Although they decline to comment on their specific intentions, officials of the Houston-based airline stunned the industry last week when they put in a bid for the use of 44 slots a day at Washington National Airport and 70 a day at New York's LaGuardia Airport. A slot in industry parlance is an allowable movement of a plane -- either a takeoff or a landing.

Because the slots are limited at both airports, Texas International's request has thrown the industry, and especially the airline scheduling committees that assign the slots, into a tizzy.

Only 10 airlines operated out of National for years, but the opportunities spurred by airline deregulation has greatly increased the number of airlines seeking slots at both National and LaGuardia. This year so far, a total of 22 airlines are seeking 762 slots a day at National, while only 640 slots per day are available.

The airlines seeking slots are prohibited from indicating to the scheduling committees their proposed destinations -- so that prospective competitors won't be kept out by the incumbents -- and Texas International officials have refused to divulge their plans.

But some airline observers believe the aggressive managers of Texas International may well have their eye on new services in the lucrative Washington-New York corridor, possibly to be operated by a separate subsidiary of Texas Air Corp., the holding company that owns Texas International.

Texas International's application comes at a time when the heavily traveled route is almost a monopoly market held by Eastern Airlines. American Airlines, which used to operate in competition with Eastern's shuttle, is down to just three roundtrips a day.

One of the great selling points of the Eastern shuttle is its convenience -- no reservation has to be made, a passenger just has to show up before flight time to be guaranteed a seat. Any new competition almost necessarily would have to equal the shuttle service with flights every hour, taking 32 slots a day, or undercut considerably the $60 one-way fare being charged by Eastern to make a dent in their market.

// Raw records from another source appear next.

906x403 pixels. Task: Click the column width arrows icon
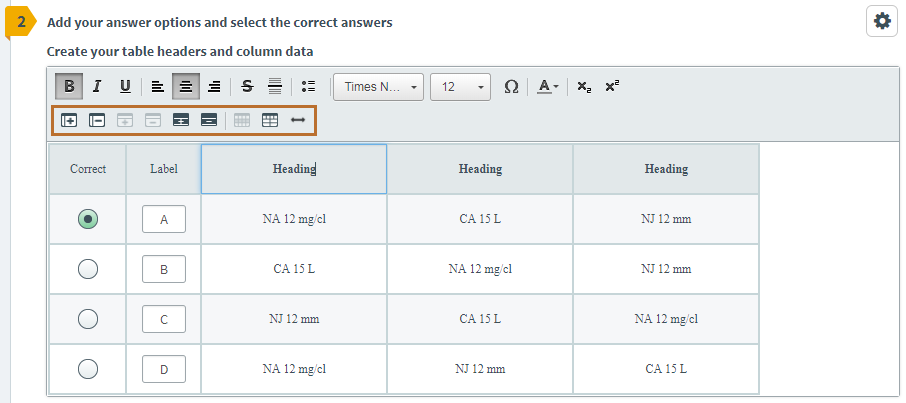click(298, 120)
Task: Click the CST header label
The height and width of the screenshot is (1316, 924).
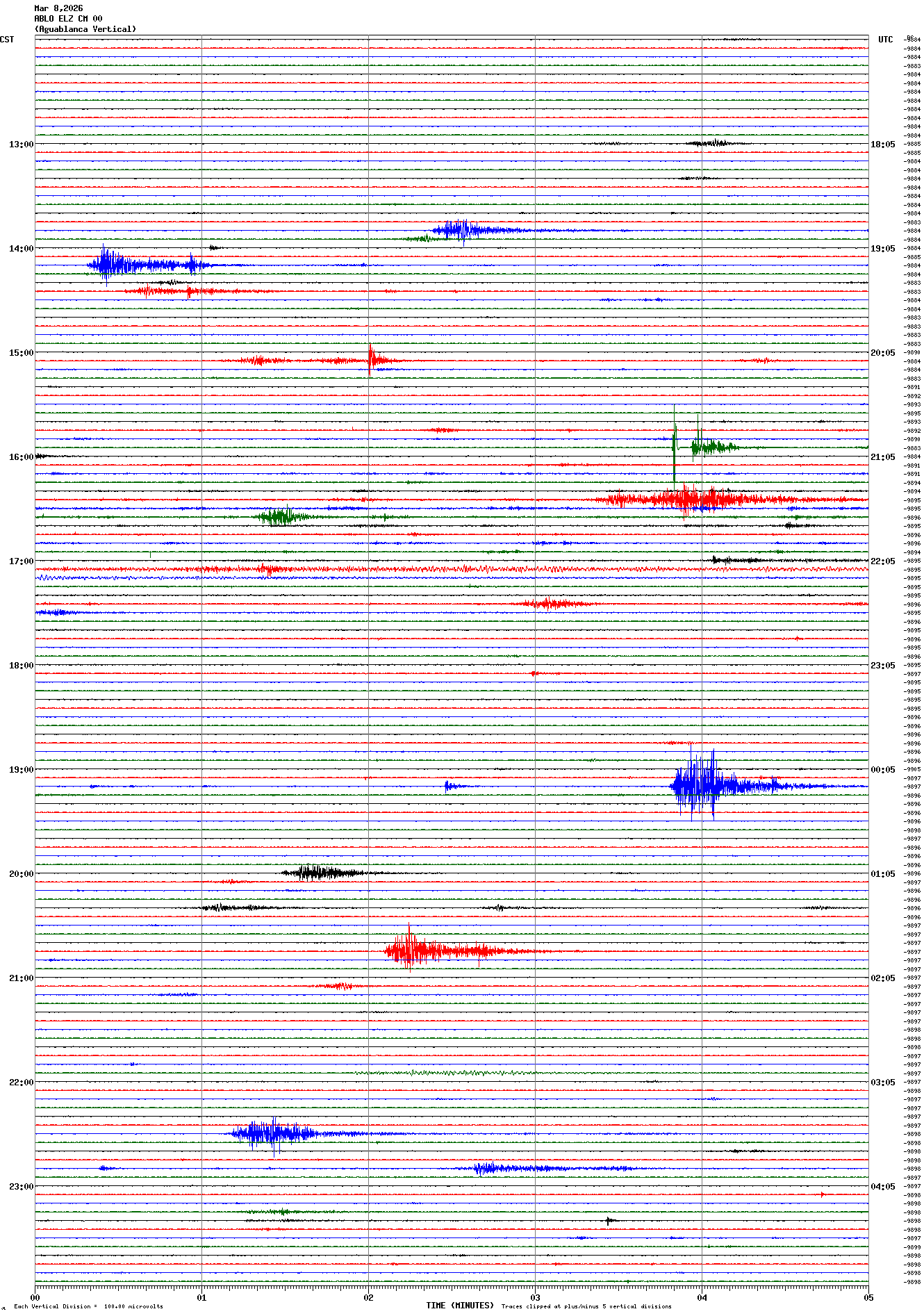Action: pyautogui.click(x=7, y=40)
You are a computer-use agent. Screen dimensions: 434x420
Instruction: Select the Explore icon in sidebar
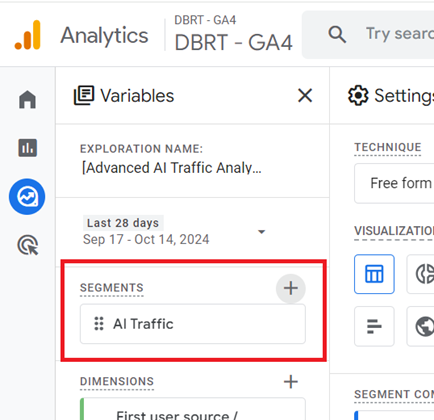click(27, 197)
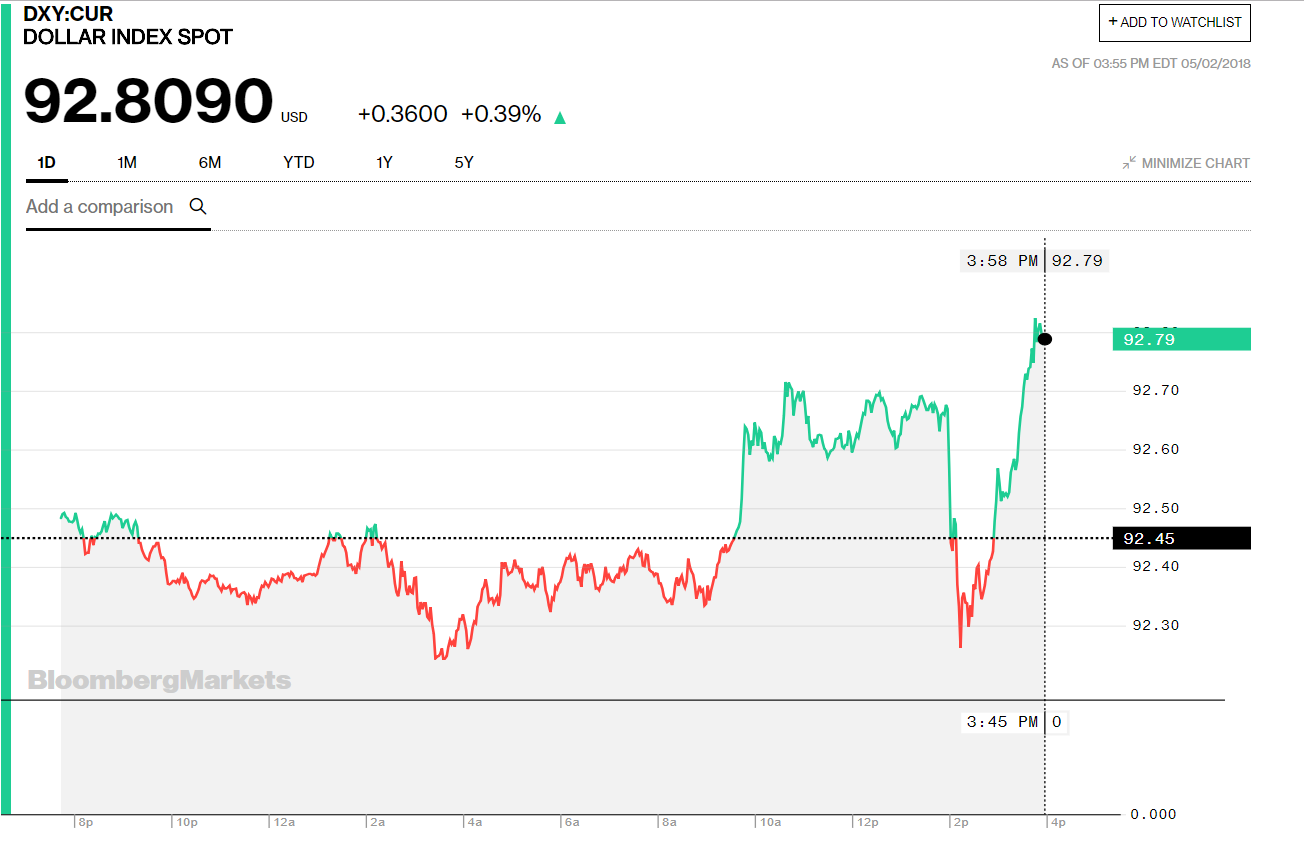Click the 3:45 PM volume label
1304x852 pixels.
point(1002,722)
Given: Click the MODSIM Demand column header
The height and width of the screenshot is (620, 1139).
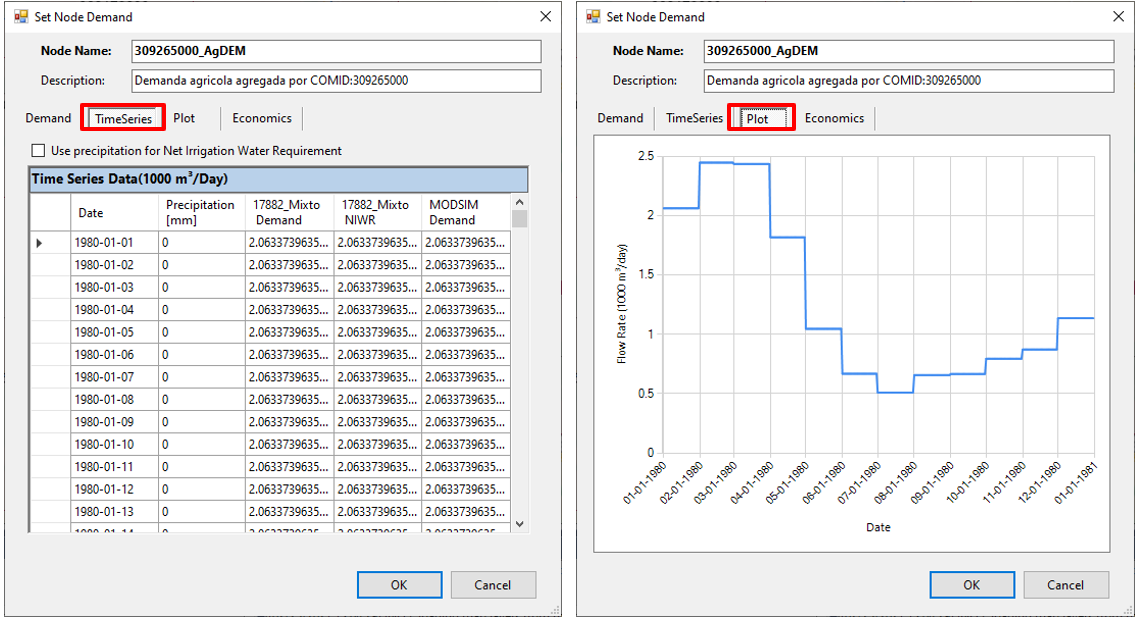Looking at the screenshot, I should 464,212.
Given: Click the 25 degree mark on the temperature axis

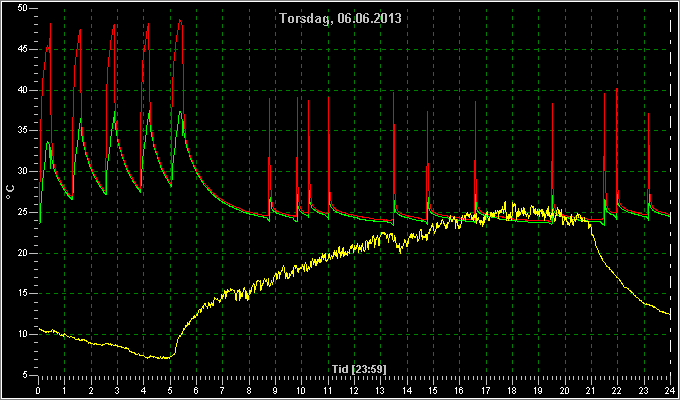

Texas International, an aggressive airline which originated the half-fare "peanuts" flights, might just see an opportunity to do that. Run by Frank Lorenzo, the small airline took on "the big boys" before, when it began to acquire stock in the much larger National Airlines several years ago. While in the end it didn't acquire the airline, it did make a lot of money in the process.

When the holding company was formed in June, it acquired about $60 million in cash, partly the proceeds from the sale of their National Airlines stock to Pan American World Airways. In addition, the Texas-based airline has on order about 20 DC9 airplanes -- deliveries start this fall -- that would be well suited to East Coast markets.

Also, TAC has hired Kenneth T. Carlson away from Midway Airlines, where he was vice president of marketing, as a vice president and stationed him in New York. And, Neal F. Meehan, who was a corporate officer at TI, has been made a senior vice president of the holding company with unspecified duties.

The slot determinations are made by representatives of all the airlines that operate out of the airport, according to Walter Coleman, director of the airline scheduling committees reservations center. The committees normally meet twice a year to fix slot allocations for the periods beginning when the airlines have their major schedule changes -- the beginning and end of daylight savings time.

Each airline makes its requests and the committees meet until they decide who gets what and when. The National and LaGuardia committees failed to agree during the last meeting and are recessed until the week of Aug. 18, when they will try again. (Representatives of airlines operating out of the other two slot-limited airports -- Chicago's O'Hare International and New York's Kennedy International -- did work out slot agreements.)

Based on reports of the last meetings, no one thinks it will be easy for the airlines to reach agreement on National and LaGuardia.

Airline representatives were very unhappy -- to say the least -- about Texas International's request, on top of the requests of other airlines to increase their slot allocations. The carrier currently operating with the highest level of slots at National is Eastern Airlines with 130, followed by USAir with 84 and Piedmont with 64.